麻文儒望著那被雨水衝刷出的溝穀,忽然明白了為何這裡的人說起話來都強強的,直戳戳的,帶著一股硬氣。
這片土地養人,也磋磨人,更塑人。
一路疾行,剛踏入澂城地界,官道上的一個小關卡就映入眼簾。
幾個身著短打衣裳的民團團丁,正攔著一隊過往商戶收“保安費”。
瞧見章宗義過來,他們齊刷刷挺直了腰杆,恭敬地喊道:“團總好。”
章宗義微微頷首,目光掠過那幾張年輕又帶著點局促的臉龐,領頭的正是村裡一個姓章的本家後生。

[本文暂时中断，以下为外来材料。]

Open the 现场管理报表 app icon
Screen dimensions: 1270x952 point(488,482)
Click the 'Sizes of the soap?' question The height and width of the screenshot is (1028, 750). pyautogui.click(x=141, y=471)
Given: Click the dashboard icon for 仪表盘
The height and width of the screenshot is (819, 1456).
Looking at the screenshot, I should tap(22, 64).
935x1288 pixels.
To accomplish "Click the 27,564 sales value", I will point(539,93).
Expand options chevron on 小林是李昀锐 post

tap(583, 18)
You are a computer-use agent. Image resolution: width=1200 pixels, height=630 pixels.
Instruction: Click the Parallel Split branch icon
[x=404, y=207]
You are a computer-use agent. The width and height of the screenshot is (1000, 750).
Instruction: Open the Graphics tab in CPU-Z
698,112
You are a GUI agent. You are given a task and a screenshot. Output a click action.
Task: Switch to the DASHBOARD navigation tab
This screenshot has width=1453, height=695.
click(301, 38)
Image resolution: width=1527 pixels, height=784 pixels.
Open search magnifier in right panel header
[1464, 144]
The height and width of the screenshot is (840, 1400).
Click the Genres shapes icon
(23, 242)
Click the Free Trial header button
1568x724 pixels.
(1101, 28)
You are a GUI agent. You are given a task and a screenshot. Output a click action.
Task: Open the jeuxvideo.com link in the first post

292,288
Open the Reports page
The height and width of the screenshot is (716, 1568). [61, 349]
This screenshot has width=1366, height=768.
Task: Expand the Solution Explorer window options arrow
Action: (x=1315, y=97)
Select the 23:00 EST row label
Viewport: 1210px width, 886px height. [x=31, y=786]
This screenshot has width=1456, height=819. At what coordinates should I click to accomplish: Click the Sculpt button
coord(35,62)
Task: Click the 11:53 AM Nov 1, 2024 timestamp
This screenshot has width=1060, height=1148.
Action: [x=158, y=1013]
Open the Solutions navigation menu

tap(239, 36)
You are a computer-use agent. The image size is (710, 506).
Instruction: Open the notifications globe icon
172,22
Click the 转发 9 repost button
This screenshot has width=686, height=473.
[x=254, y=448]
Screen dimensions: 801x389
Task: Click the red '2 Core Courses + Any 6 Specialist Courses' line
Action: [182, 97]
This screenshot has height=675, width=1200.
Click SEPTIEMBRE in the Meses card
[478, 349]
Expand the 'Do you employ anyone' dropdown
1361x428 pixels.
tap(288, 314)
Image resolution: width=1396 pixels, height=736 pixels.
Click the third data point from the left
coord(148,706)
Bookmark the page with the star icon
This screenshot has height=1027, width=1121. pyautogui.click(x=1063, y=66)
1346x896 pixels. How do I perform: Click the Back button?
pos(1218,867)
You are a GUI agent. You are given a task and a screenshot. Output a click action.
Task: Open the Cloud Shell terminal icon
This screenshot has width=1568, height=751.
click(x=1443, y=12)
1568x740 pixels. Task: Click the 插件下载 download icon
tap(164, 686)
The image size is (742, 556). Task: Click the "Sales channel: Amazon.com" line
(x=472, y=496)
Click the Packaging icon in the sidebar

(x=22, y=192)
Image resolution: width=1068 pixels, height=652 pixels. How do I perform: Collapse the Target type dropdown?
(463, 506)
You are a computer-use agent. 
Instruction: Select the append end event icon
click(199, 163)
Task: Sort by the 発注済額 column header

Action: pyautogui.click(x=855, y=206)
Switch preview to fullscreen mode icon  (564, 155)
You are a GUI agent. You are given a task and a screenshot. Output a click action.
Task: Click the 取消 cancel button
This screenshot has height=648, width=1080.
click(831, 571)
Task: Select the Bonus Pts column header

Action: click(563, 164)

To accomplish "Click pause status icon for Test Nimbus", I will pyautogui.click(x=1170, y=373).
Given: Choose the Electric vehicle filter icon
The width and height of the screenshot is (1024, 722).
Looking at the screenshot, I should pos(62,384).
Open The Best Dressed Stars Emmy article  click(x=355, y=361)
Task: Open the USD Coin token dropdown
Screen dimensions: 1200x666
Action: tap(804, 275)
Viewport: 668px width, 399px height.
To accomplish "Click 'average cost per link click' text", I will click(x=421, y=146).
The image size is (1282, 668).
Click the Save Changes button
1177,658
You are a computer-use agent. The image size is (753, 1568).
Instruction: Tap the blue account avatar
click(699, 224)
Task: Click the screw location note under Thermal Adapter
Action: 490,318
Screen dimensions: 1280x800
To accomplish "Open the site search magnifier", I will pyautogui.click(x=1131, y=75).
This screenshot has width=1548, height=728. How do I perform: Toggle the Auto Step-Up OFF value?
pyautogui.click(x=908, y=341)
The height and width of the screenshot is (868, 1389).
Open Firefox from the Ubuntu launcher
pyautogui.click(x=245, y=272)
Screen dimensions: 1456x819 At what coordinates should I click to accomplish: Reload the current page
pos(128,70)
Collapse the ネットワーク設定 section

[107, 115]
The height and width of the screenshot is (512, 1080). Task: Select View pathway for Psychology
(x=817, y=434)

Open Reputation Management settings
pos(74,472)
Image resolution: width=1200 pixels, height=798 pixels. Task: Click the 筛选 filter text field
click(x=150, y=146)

他有點不好意思地瞅著章宗義,手裡緊緊攥著剛收的幾枚銀元,一副欲言又止的模樣。
章宗義見狀停下腳步,輕聲問道:“可是碰上難處了?”
那後生囁嚅著,聲音低低的:“義哥,沒,沒有,剛派了幾個兄弟幫一個商隊護送到合陽地界去啦。”
章宗義告誡他們不許向商戶敲竹杠,更不許中飽私囊;
對周邊的巡防也不能鬆懈,碰到那些偷雞摸狗、作奸犯科的,不要手軟。
幾人忙不迭點頭,連連應聲。
繼續前行,章宗義給哥幾個仔細講了講這“保安費”的收取門道:
隻收商戶、地主和商隊這些有家底的,普通老百姓不收!
收取標準也得按田畝數、商鋪的規模、商隊的貨物分好等級,絕不能亂加碼。
幾個人聽了也覺得新鮮,麻文儒直嚷嚷:這法子他可得好好琢磨琢磨!
一行人踩著夕陽的尾巴趕到了澂城的基地。
老遠就瞧見,民團大院那旗杆上,一麵藍底白字的三角旗,正被風吹得左搖右擺。
幾人直奔民團總局大院。
剛到門口,站崗的團丁一眼認出章宗義,咧嘴笑著高喊:“團總回來啦!”
院子裡“嗡”地一下熱鬨開了,老隊員紛紛湧出來迎接。
陳二虎、賀金升、章茂武幾個打頭,近二十條漢子快步迎上來,臉上又是歡喜又是關切。
“義哥!”“團總!”的喊聲此起彼伏。
章宗義利落地翻身下馬,目光掃過一張張熟悉的臉,點著頭招呼:“兄弟們,辛苦啦。”
“來來來,”他側身讓出身後幾位,“給大家引薦幾位教書先生。”
他抬手一一介紹:
“這位是麻先生,教算學的;趙先生、李先生、鄭先生,都是教識字和經義的。大家叫先生。”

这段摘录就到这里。